Newspaper. The Shamrock, or, Hibernian Chronicle
, New York, N.Y., March 13, 1813. Madison’s second inaugural address begins on p. 2 and concludes on p. 3. 4 pp., 12 x 19 in.
It [the War of 1812] was not declared on the part of the United States until it had been long made on them, in reality though not in name; until arguments and postulations had been exhausted; until a positive declaration had been received that the wrongs provoking it would not be discontinued; nor until this last appeal could no longer be delayed without breaking down the spirit of the nation, destroying all confidence in itself and in its political institutions, and...regaining ...our lost rank and respect among independent powers.
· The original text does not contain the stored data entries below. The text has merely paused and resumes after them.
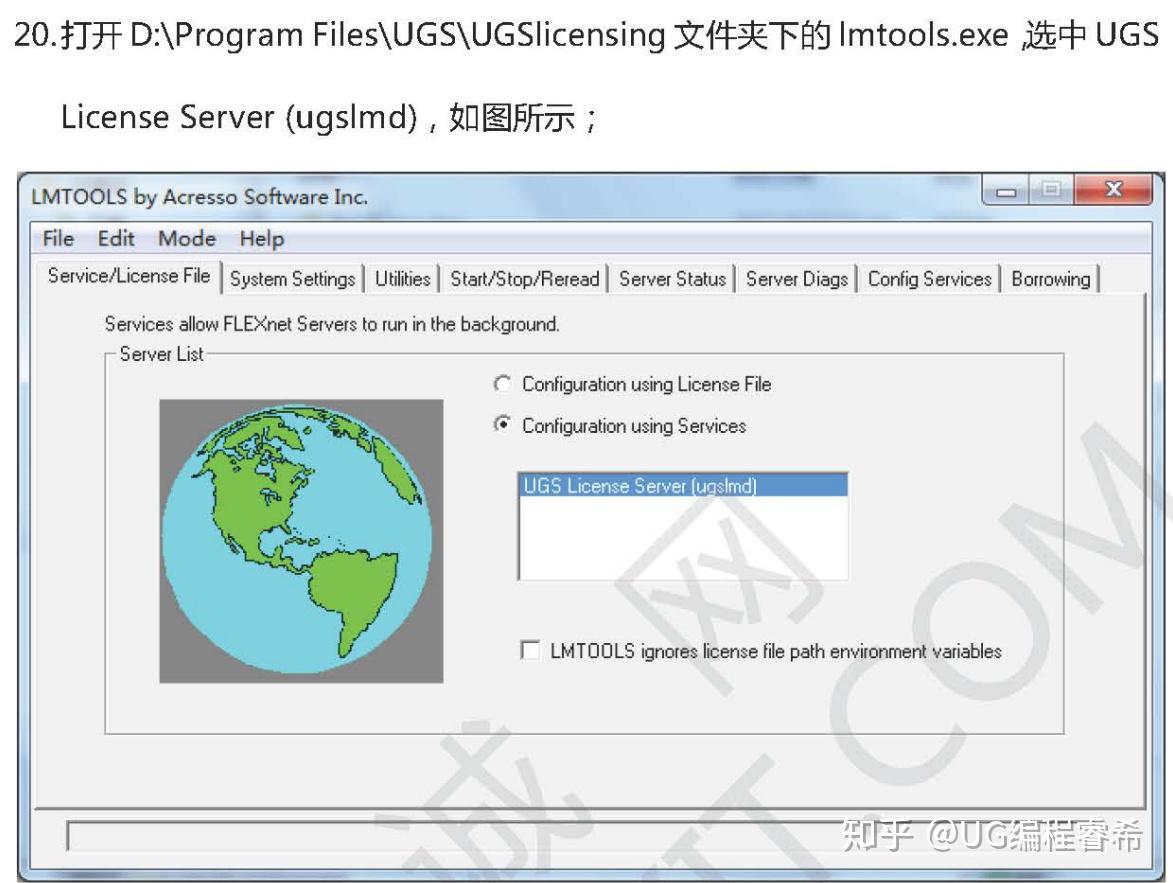
Task: Open the Server Diags tab
Action: (x=797, y=280)
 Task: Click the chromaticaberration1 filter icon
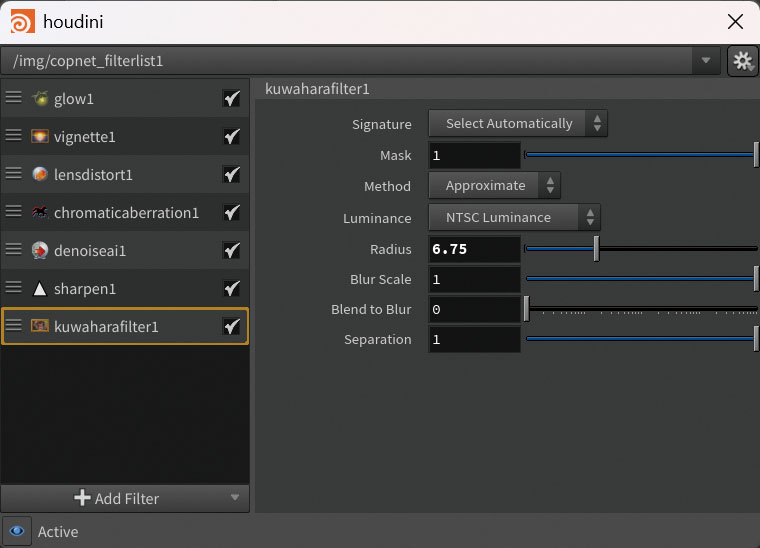point(40,212)
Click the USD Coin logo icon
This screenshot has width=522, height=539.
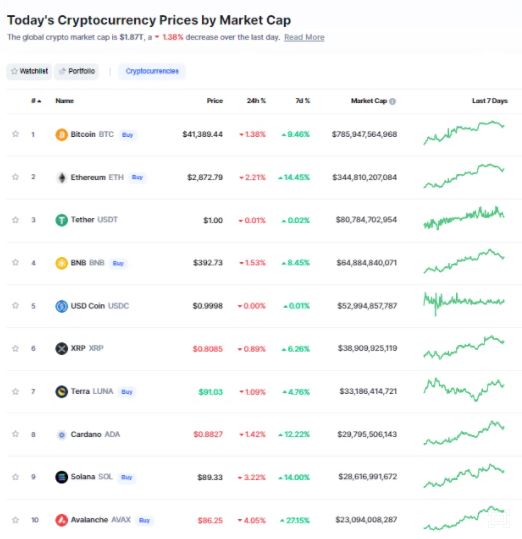62,306
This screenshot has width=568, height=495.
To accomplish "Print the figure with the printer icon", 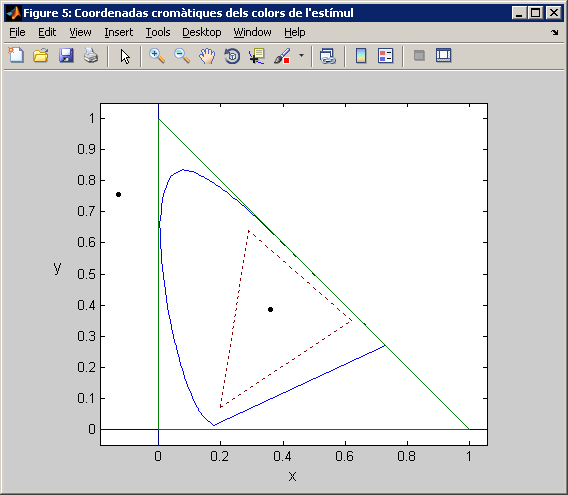I will coord(91,56).
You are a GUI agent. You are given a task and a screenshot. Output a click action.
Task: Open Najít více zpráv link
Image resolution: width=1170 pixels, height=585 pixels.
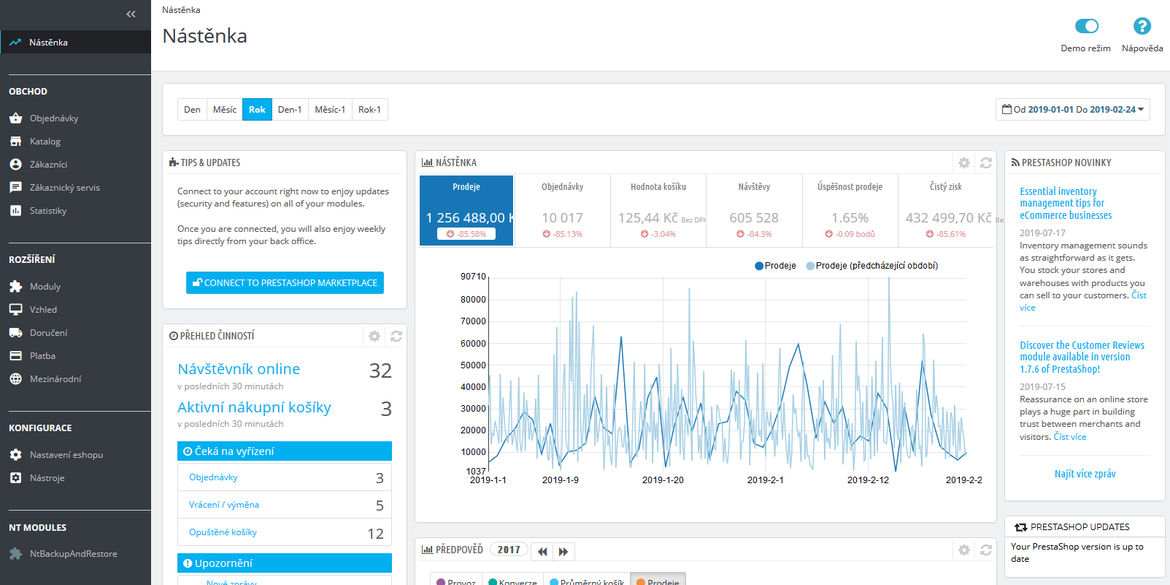[1085, 474]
On the issue of the war are staked our national sovereignty on the high seas and the security of an important class of citizens, whose occupations give the proper value to those of every other class....I need not call into view the unlawfulness of the practice by which our mariners are forced at the will of every cruising officer from their own vessels into foreign ones, nor paint the outrages inseparable from it. The proofs are in the records of each successive Administration of our Government, and the cruel sufferings of that portion of the American people have found their way to every bosom not dead to the sympathies of human nature....
They have refused to consider as prisoners of war, and threatened to punish as traitors and deserters, persons emigrating without restraint to the United States, incorporated by naturalization into our political family, and fighting under the authority of their adopted country in open and honorable war for the maintenance of its rights and safety....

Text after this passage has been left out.